La Cedu si è espressa contro il diritto alla vita?
La Cedu in questo caso ritiene di essersi espressa a favore del diritto a non soffrire, diritto da attuarsi anche con l’interruzione della vita. Nessuno vuol fare soffrire i bambini innocenti, tantomeno i genitori di Charlie, che stanno piuttosto reclamando il diritto a curarlo.
Il giudice dell’alta Corte inglese Nicholas Francis ha detto che Charlie ha “diritto a morire con dignità”. Come commenta questa dichiarazione?
La dignità, quando è sganciata dalla salvaguardia della vita, diventa sempre più un criterio soggettivo, opinabile. Preferirei che si cominciasse a parlare piuttosto del morire con umanità, per rimarcare la necessità che ogni vita umana fino alla fine sia accudita con dedizione e attenzione del personale sanitario e, auspicabilmente, in una relazione di vicinanza con le persone più care.
Cosa cambia dopo la sentenza sul caso Charlie Gard?

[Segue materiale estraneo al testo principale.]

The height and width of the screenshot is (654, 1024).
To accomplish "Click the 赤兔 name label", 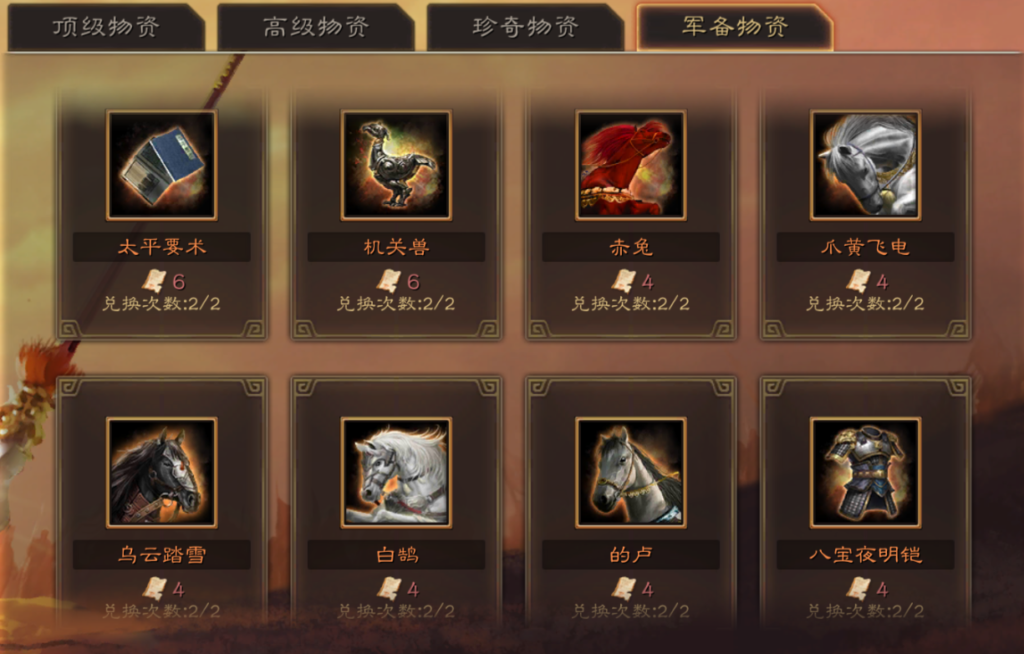I will click(x=631, y=247).
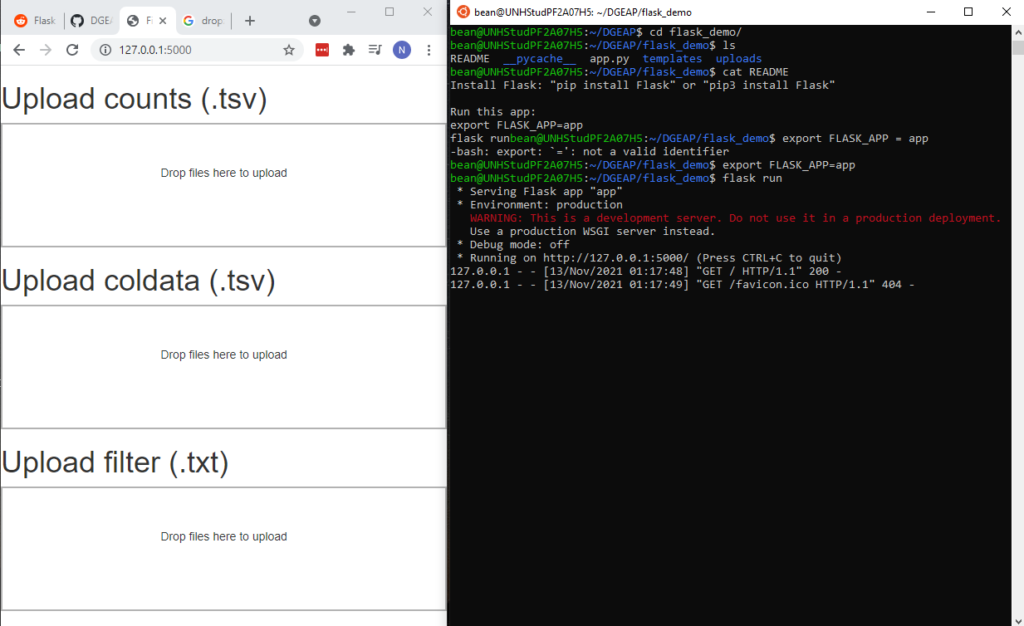The width and height of the screenshot is (1024, 626).
Task: Open the Extensions puzzle piece menu
Action: pos(348,50)
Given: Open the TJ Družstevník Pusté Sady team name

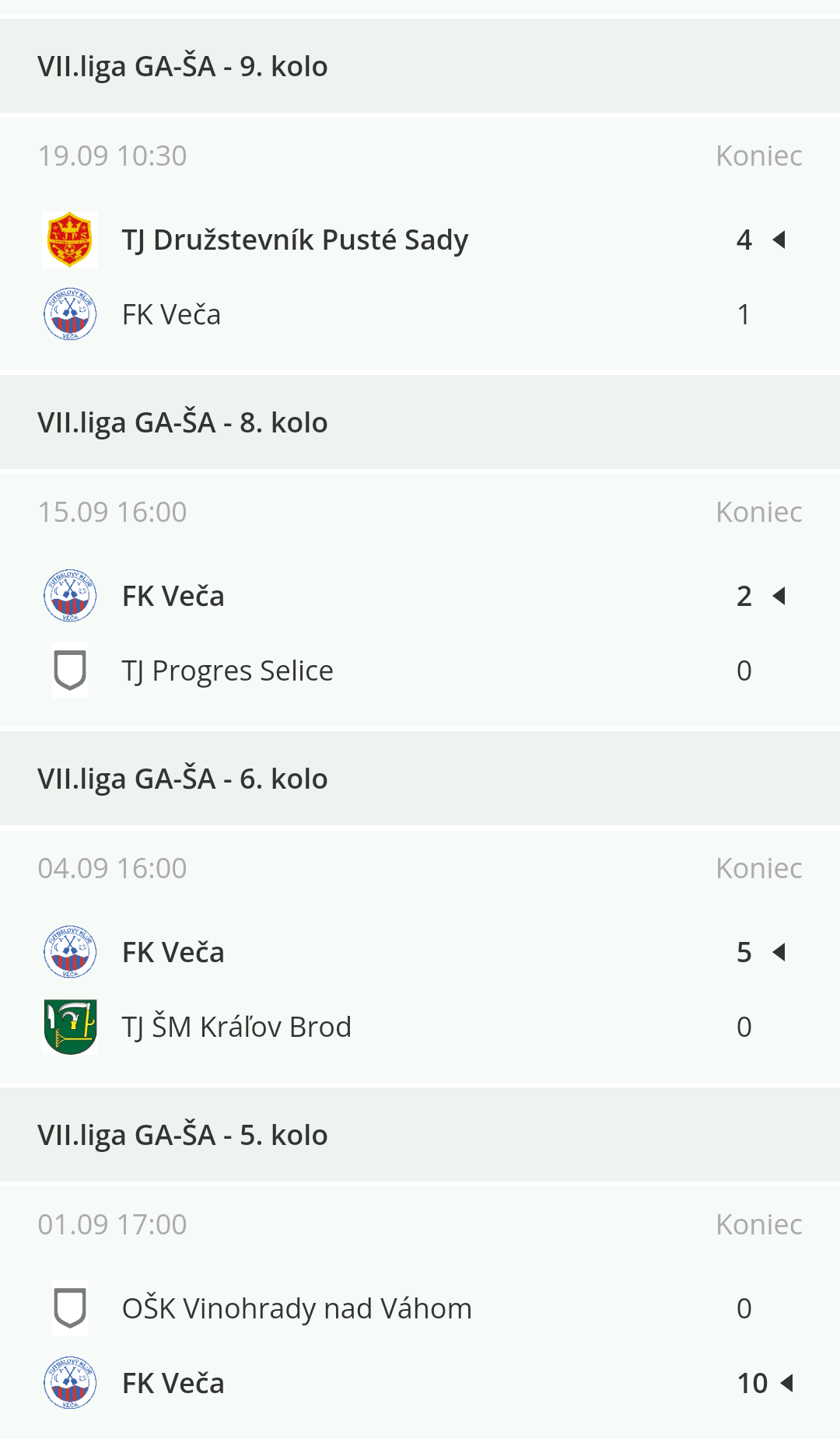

E’ un caso che applica formalmente il principio del divieto di accanimento terapeutico e lo fa in modo atomistico, senza un’adeguata valutazione di tutte le circostanze del caso. Facciamo attenzione: è esattamente ciò che avverrà anche in Italia con l’applicazione della legge sul biotestamento. Nell’attuale versione che sta per essere approvata definitivamente dal Senato si è scritto infatti che nel caso di paziente con “prognosi infausta a breve termine” il medico “deve astenersi da ogni ostinazione irragionevole nella somministrazione delle cure”. Ma ostinazione e irragionevolezza sono parametri che, in realtà, si possono giudicare solo dopo un tentativo di cura, non prima: ritenere, invece, che il medico, in queste situazioni, debba sempre astenersi può essere l’anticamera dell’abbandono terapeutico, per di più in un quadro strutturale di una sanità attanagliata dall’esigenza del risparmio dei costi e, dunque, talvolta incline a fare ciniche scelte efficientiste.